MPMS pede prisão de suspeito de duplo homicídio solto em custódia
As vítimas foram atingidas por tiros e morreram ainda no local
O Ministério Público de Mato Grosso do Sul (MPMS) ingressou no Tribunal de Justiça de Mato Grosso do Sul (TJMS) com pedido de urgência para a prisão preventiva de um homem de 30 anos que matou dois vizinhos na madrugada de sexta-feira (5), no bairro Taquarussu, em Campo Grande. O suspeito conseguiu liberdade provisória durante audiência de custódia no fim de semana.

De acordo com o recurso apresentado pelo MPMS, o homem confessou ter efetuado disparos que resultaram na morte de duas pessoas, sendo uma delas uma mulher trans. As vítimas foram atingidas por tiros e morreram ainda no local. A mulher trans foi atingida com três disparos nas costas.
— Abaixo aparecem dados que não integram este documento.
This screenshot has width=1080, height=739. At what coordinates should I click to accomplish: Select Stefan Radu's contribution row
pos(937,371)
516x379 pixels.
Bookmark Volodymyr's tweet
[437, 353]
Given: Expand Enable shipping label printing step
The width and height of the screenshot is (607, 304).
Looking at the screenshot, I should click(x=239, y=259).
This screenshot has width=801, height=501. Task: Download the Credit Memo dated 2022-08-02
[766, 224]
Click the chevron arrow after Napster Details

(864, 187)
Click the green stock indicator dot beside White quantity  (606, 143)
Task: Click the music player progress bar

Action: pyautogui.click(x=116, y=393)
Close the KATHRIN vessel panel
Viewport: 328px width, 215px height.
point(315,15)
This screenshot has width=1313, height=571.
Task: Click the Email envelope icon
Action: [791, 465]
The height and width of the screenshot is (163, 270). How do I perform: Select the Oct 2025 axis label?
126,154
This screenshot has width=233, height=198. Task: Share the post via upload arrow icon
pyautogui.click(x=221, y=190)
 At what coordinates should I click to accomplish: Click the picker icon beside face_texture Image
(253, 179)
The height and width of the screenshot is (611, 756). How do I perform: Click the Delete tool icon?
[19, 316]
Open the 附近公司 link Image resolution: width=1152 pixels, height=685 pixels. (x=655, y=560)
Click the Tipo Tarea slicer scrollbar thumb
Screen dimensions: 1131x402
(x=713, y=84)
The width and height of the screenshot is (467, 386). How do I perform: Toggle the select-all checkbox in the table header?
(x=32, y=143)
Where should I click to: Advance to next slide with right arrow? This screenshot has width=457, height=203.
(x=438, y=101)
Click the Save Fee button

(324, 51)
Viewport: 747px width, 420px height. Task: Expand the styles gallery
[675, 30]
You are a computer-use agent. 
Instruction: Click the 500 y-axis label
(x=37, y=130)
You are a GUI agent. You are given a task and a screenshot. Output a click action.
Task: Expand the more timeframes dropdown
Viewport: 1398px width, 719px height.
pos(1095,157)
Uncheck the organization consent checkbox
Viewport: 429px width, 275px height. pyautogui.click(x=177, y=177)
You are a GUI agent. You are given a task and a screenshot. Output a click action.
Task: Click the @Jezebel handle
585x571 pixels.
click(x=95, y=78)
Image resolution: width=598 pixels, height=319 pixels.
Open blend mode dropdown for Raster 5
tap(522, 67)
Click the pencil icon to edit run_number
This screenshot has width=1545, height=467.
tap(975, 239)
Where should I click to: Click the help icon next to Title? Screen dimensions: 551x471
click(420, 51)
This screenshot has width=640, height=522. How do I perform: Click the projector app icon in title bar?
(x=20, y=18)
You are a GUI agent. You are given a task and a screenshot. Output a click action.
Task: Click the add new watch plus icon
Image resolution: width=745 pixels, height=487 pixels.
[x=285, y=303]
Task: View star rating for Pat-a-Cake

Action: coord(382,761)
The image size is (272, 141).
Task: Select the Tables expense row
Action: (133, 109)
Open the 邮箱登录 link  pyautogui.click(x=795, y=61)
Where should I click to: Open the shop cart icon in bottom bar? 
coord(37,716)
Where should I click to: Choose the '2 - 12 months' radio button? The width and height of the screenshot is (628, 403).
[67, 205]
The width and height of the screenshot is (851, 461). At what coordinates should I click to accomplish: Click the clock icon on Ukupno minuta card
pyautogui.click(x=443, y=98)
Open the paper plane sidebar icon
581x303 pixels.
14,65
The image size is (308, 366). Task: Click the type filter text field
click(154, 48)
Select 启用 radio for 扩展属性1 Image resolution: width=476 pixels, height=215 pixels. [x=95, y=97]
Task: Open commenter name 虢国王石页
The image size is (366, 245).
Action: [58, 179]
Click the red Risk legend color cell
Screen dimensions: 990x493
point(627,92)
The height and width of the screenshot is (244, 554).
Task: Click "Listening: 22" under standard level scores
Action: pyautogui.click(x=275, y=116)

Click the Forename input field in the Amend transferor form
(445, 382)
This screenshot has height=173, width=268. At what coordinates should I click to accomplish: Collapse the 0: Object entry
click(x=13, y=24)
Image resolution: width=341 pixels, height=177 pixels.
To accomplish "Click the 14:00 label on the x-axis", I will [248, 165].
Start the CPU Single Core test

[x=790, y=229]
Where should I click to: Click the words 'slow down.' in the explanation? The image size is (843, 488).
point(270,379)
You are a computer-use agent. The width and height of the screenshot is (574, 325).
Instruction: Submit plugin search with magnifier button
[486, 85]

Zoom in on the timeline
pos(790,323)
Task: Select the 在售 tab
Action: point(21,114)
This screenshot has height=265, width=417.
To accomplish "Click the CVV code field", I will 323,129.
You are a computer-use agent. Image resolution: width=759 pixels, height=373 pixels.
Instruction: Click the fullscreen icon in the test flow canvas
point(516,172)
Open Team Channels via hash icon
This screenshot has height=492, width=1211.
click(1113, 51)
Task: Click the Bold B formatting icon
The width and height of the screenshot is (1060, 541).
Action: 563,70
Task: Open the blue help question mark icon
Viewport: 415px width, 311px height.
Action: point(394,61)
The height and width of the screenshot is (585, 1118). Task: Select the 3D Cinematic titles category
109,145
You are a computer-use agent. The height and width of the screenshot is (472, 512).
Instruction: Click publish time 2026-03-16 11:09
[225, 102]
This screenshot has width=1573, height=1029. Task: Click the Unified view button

O MPMS sustenta que a decisão judicial que permitiu a liberdade, com imposição de medidas cautelares, não considerou adequadamente a situação concreta dos fatos. O órgão destaca que há indícios robustos de autoria, inclusive a confissão, além da apreensão da arma e de evidências periciais que apontam múltiplos disparos nas vítimas.
Outro ponto enfatizado é uma possível motivação discriminatória do crime, já que uma das vítimas era uma mulher trans atingida pelas costas.
No pedido encaminhado ao Tribunal de Justiça de Mato Grosso do Sul (TJMS), o MPMS requer a concessão de efeito suspensivo ativo ao recurso em sentido estrito. Na prática, isso significa suspender imediatamente a decisão de liberdade provisória e determinar a prisão preventiva até o julgamento definitivo do recurso.
O MPMS argumenta que estão presentes os requisitos legais para a medida urgente: a relevância do caso, a plausibilidade do direito e o risco de dano irreparável.
Entre os riscos apontados estão a possibilidade de comprometimento da instrução criminal, influência sobre testemunhas e ameaça à segurança de familiares das vítimas.
Ainda conforme o documento, a liberdade do investigado pode comprometer a utilidade do processo, considerando o trâmite regular do recurso até seu julgamento definitivo.
“O órgão ministerial também ressalta que a análise de eventual legítima defesa, mencionada na decisão judicial inicial, exige aprofundamento probatório e não poderia ser concluída de forma antecipada em audiência de custódia”, disse MPMS em nota.